The task> Copy out the stretch from the line containing "At what coordinates" through the line containing "tap(574, 13)" in full, multiplying every coordinate in the answers by 0.8 and rounding to whole numbers, with halves rounded up. Give only those lines and leave the pictures out.

Data supplied>
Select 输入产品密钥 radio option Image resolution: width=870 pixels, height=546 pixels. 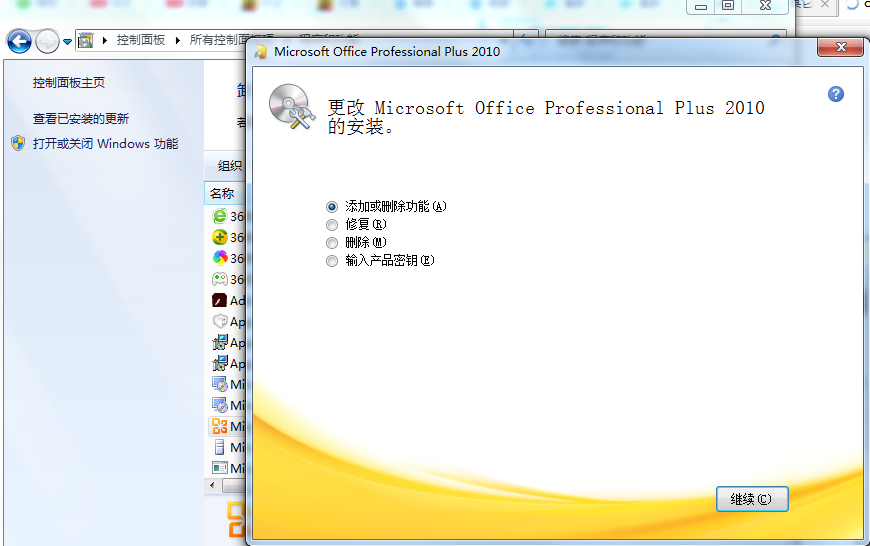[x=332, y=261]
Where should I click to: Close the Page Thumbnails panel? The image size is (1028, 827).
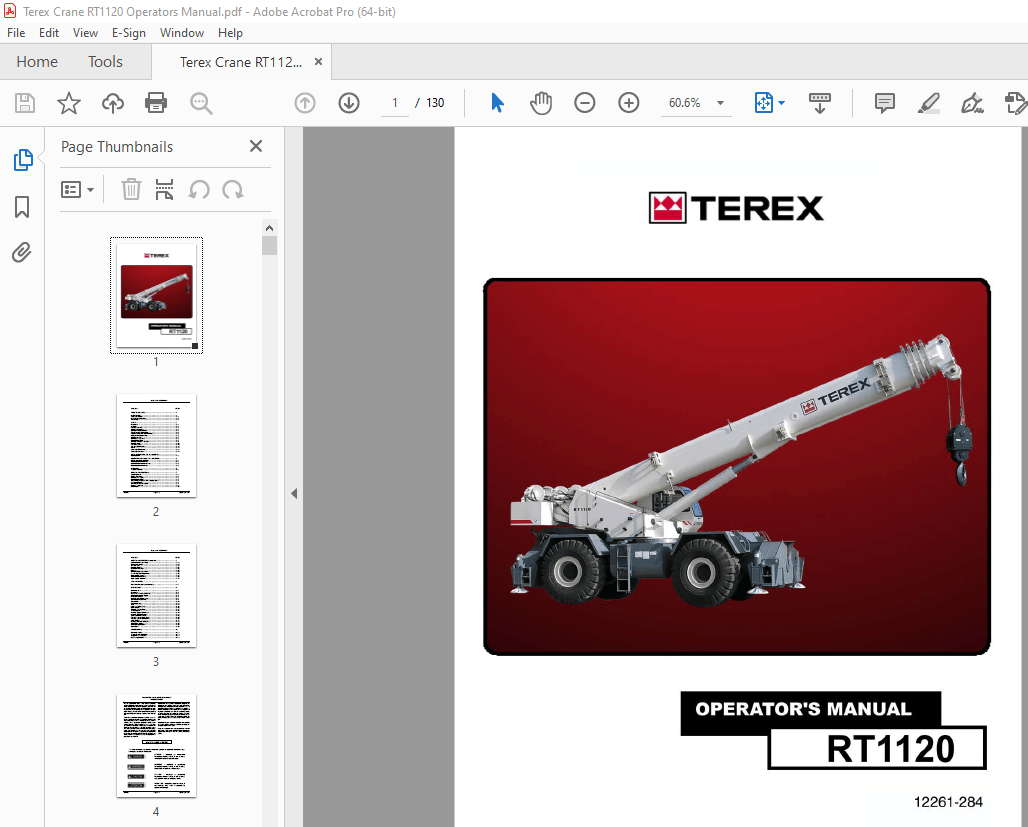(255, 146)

...

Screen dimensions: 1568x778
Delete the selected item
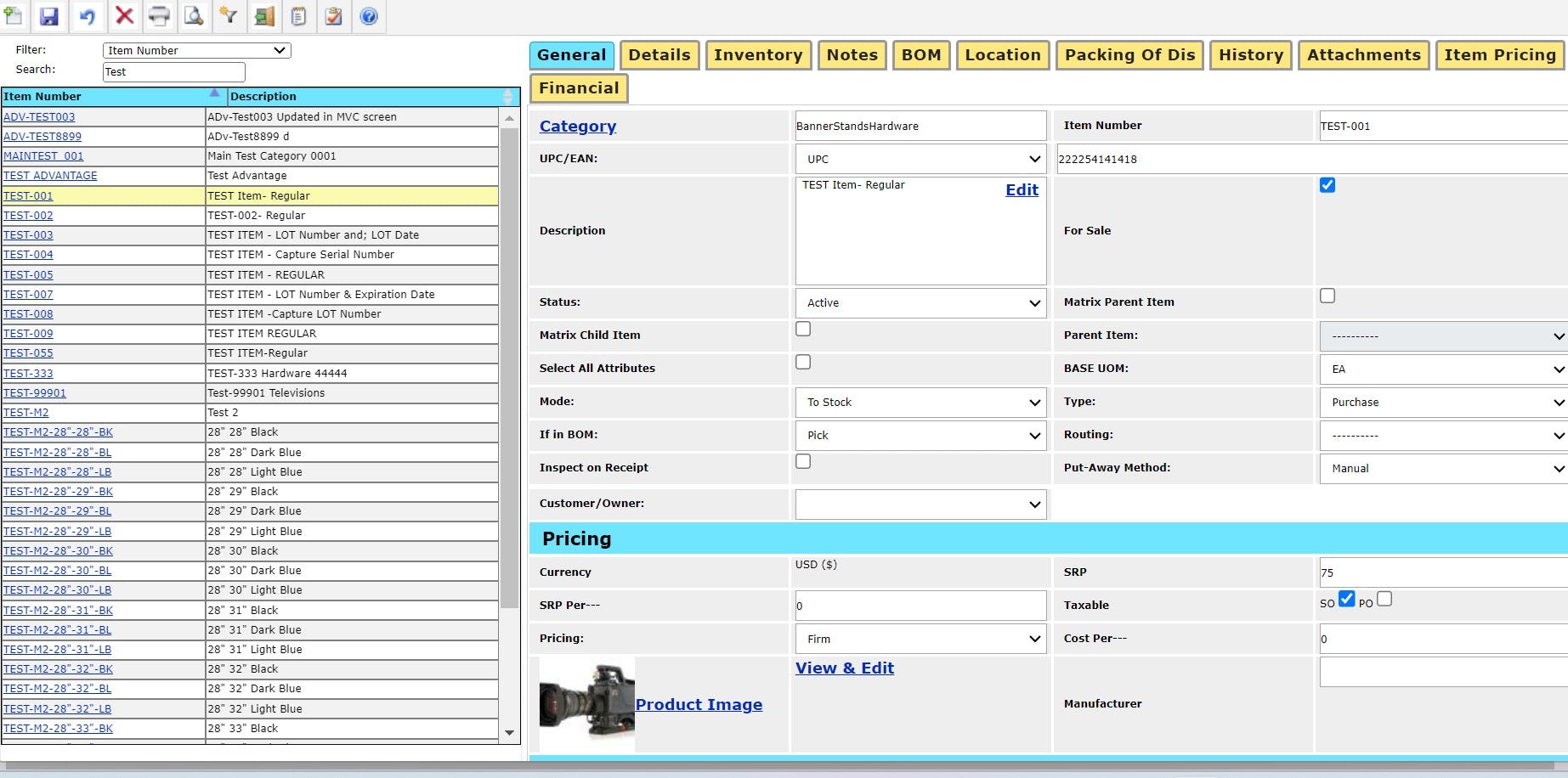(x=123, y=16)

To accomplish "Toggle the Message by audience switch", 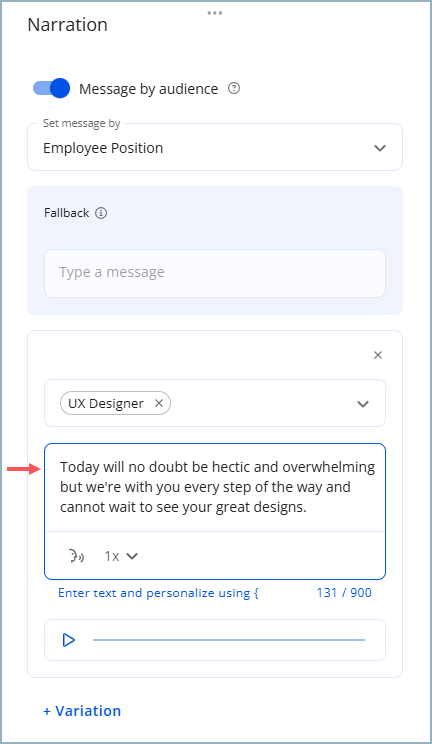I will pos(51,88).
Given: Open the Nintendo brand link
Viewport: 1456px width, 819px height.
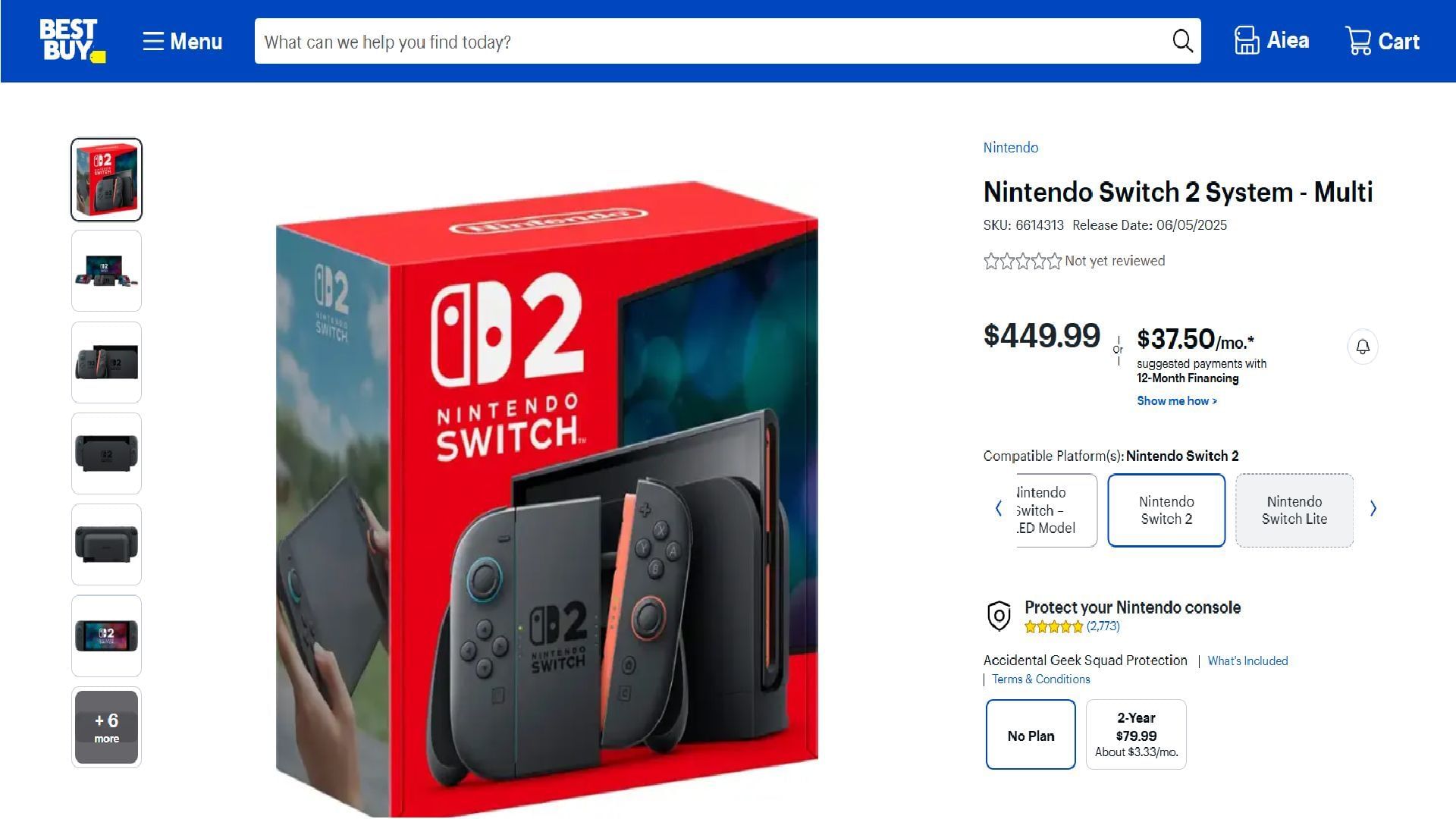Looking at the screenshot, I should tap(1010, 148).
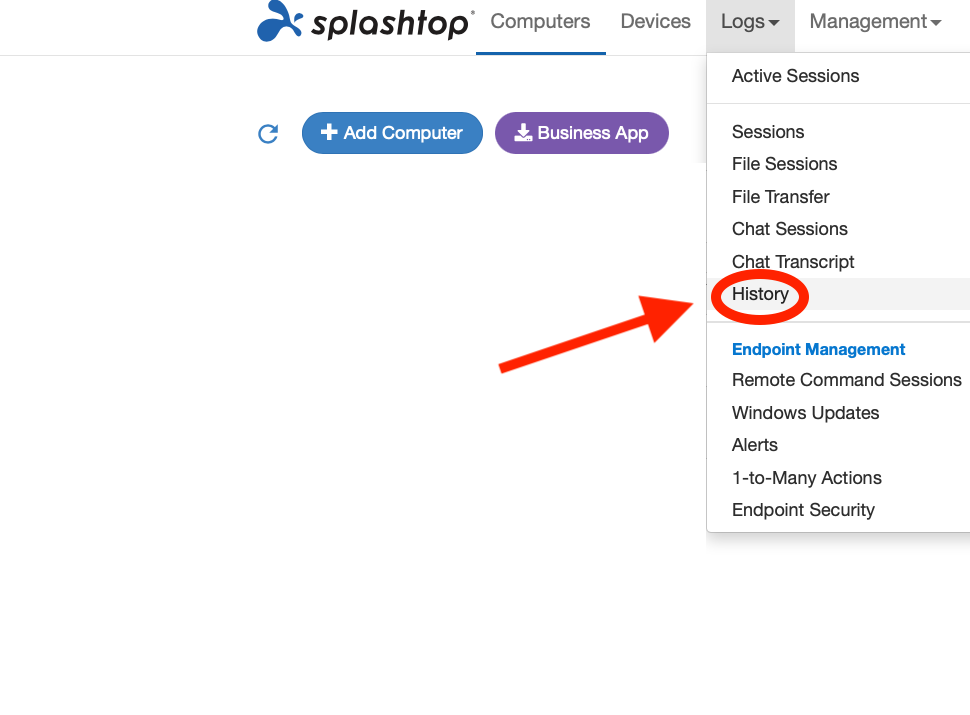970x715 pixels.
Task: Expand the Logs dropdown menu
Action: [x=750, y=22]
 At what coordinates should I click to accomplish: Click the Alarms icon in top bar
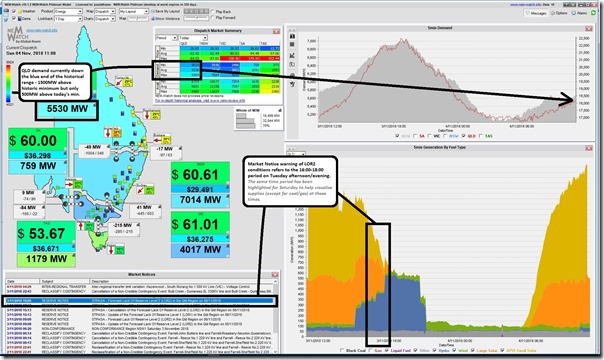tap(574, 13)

Result for this exercise>
 At what coordinates should I click to accomplish: Click the Alarms icon in top bar
tap(459, 10)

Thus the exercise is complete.